> **RECORD SET**
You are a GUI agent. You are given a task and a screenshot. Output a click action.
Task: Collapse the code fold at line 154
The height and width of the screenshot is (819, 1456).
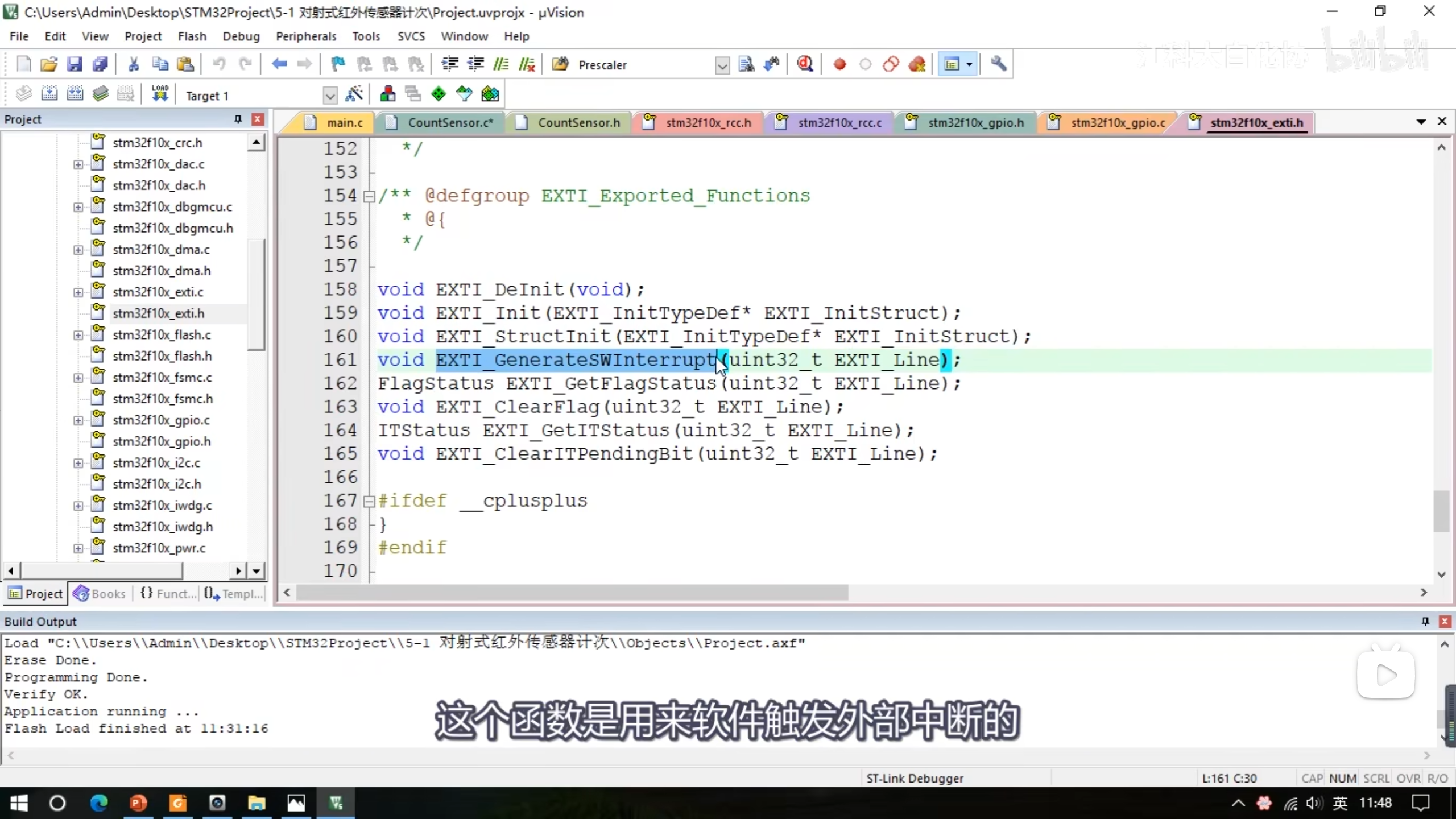369,197
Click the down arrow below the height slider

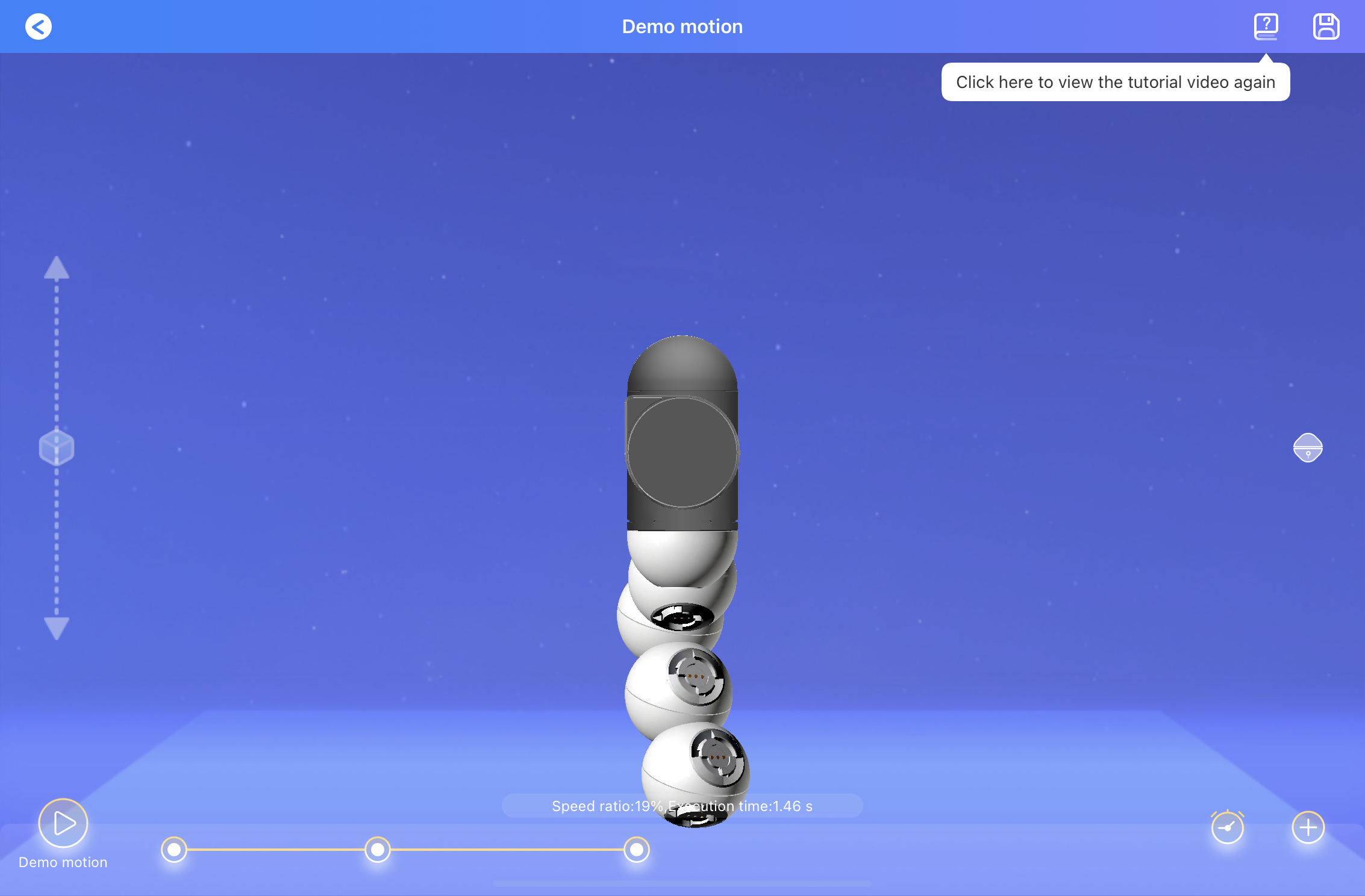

> **TASK TO COMPLETE**
Each line from the one with "The height and" to the end of the material needs to be output word for word, with no picture included.

> **WRITTEN REPLY**
The height and width of the screenshot is (819, 1456).
369,197
Click the down arrow below the height slider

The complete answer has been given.